_Material provided_
· · · · · · ·

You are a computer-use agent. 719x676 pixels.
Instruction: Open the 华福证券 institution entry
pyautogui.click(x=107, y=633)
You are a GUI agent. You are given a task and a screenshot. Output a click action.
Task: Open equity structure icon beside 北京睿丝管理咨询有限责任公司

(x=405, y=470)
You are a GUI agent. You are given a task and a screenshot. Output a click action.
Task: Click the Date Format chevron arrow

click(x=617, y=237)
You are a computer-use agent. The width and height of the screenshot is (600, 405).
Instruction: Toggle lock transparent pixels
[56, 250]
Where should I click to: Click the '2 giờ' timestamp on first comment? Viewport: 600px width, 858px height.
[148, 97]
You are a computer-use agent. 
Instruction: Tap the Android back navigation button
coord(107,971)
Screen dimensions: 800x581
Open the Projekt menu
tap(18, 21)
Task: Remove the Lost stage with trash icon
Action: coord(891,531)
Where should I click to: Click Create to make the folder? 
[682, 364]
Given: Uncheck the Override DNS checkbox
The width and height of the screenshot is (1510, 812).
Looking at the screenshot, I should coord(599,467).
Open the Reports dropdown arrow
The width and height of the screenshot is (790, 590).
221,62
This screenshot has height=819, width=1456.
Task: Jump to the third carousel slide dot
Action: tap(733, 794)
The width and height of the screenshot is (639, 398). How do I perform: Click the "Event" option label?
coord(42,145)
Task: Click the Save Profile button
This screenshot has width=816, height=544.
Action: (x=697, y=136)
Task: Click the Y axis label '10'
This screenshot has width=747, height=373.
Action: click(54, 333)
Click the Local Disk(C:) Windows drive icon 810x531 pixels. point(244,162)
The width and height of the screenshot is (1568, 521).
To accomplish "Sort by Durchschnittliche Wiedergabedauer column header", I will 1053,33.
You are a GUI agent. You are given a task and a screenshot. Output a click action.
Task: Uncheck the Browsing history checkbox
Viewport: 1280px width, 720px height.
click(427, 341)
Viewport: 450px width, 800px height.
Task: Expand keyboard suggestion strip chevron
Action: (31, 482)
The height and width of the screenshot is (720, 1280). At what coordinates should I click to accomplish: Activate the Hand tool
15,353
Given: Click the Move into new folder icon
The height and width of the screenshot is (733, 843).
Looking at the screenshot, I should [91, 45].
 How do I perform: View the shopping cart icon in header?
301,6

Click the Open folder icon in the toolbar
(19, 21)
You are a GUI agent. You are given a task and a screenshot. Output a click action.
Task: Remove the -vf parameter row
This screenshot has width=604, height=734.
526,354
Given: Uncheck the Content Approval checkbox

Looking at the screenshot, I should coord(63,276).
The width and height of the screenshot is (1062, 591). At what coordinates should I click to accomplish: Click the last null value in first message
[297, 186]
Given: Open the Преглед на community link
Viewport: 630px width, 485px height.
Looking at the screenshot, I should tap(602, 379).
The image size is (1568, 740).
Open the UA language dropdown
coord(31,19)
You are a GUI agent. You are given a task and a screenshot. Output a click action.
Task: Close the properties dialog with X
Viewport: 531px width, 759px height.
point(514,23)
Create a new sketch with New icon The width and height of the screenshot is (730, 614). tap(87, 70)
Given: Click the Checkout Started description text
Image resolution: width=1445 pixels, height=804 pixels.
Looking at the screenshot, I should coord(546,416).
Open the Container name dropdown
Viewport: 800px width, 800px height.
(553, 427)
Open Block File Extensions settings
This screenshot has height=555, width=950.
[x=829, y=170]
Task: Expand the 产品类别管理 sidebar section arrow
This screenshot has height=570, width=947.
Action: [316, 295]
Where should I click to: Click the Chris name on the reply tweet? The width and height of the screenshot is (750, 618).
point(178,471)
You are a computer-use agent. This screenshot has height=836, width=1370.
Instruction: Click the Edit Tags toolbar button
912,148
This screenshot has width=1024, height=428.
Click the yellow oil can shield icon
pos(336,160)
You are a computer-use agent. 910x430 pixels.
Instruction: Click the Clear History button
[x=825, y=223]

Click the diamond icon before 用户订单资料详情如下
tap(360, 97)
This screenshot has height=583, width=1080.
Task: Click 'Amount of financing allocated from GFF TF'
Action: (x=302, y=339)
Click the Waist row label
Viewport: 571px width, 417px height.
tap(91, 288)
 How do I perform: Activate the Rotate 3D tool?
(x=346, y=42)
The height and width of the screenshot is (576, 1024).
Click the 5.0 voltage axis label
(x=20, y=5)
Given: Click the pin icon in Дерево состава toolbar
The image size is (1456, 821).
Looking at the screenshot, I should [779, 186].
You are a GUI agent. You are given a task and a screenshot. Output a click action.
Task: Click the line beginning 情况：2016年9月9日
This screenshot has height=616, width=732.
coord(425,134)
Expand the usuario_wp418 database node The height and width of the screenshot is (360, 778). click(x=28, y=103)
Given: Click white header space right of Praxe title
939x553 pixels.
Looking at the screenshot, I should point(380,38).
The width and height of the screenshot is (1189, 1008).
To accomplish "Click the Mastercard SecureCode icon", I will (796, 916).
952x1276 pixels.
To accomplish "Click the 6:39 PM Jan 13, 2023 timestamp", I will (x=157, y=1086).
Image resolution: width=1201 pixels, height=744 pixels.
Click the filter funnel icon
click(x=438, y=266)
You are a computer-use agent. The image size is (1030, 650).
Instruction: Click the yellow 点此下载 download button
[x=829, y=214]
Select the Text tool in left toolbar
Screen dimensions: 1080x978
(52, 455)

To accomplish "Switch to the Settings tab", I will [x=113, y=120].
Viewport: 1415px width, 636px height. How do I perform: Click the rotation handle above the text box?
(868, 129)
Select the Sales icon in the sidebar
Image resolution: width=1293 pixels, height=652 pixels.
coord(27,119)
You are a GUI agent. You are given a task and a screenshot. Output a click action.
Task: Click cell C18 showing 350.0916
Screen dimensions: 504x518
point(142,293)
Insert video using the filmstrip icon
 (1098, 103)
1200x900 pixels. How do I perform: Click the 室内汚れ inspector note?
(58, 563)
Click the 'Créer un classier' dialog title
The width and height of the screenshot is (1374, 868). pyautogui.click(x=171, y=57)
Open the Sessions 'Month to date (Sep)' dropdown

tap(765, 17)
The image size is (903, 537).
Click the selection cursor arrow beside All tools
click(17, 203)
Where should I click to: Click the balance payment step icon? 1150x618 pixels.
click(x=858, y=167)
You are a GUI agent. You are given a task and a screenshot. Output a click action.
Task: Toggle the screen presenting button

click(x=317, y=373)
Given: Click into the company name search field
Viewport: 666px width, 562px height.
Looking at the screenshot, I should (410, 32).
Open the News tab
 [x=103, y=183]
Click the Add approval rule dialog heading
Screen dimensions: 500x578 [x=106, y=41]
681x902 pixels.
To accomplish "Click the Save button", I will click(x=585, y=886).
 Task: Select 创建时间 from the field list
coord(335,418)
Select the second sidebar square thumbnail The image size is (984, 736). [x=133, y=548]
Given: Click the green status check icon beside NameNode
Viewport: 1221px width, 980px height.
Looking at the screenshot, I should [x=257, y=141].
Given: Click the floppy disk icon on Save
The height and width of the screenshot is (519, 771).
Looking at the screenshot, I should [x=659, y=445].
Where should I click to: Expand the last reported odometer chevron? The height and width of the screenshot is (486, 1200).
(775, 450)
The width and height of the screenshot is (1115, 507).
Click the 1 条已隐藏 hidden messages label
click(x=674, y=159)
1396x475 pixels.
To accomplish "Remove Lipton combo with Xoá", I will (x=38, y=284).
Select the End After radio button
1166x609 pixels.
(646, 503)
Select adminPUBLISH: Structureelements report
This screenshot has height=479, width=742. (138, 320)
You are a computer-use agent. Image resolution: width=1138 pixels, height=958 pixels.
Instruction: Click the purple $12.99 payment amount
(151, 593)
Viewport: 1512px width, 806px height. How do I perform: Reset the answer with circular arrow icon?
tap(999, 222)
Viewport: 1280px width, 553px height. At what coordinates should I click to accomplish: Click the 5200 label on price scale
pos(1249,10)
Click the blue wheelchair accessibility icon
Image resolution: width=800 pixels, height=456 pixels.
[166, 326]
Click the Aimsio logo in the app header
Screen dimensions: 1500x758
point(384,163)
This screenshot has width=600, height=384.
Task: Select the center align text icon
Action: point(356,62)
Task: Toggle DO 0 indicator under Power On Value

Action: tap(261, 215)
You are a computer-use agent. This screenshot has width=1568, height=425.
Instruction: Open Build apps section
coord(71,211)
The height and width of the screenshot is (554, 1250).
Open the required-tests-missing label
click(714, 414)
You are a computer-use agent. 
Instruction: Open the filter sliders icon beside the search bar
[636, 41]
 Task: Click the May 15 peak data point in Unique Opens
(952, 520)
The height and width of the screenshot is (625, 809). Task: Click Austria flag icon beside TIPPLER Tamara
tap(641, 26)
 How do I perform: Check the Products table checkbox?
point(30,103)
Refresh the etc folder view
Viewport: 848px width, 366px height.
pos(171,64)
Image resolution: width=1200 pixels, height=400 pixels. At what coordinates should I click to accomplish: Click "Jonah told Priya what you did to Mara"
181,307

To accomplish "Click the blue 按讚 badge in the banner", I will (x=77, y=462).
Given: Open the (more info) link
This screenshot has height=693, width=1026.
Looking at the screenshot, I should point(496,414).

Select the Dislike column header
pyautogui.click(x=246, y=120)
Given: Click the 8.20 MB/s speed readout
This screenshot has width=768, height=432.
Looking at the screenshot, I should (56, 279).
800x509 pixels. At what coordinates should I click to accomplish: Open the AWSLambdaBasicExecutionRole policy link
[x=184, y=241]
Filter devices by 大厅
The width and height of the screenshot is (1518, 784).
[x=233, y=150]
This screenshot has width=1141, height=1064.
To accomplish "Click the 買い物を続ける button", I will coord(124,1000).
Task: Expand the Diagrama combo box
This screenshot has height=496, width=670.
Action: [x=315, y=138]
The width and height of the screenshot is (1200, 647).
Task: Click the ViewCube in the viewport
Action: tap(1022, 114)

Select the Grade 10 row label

· · · · · · ·

_Work instruction_
In the records above, how many lines hold the string "into"? Give the number only.

_Expected output_
2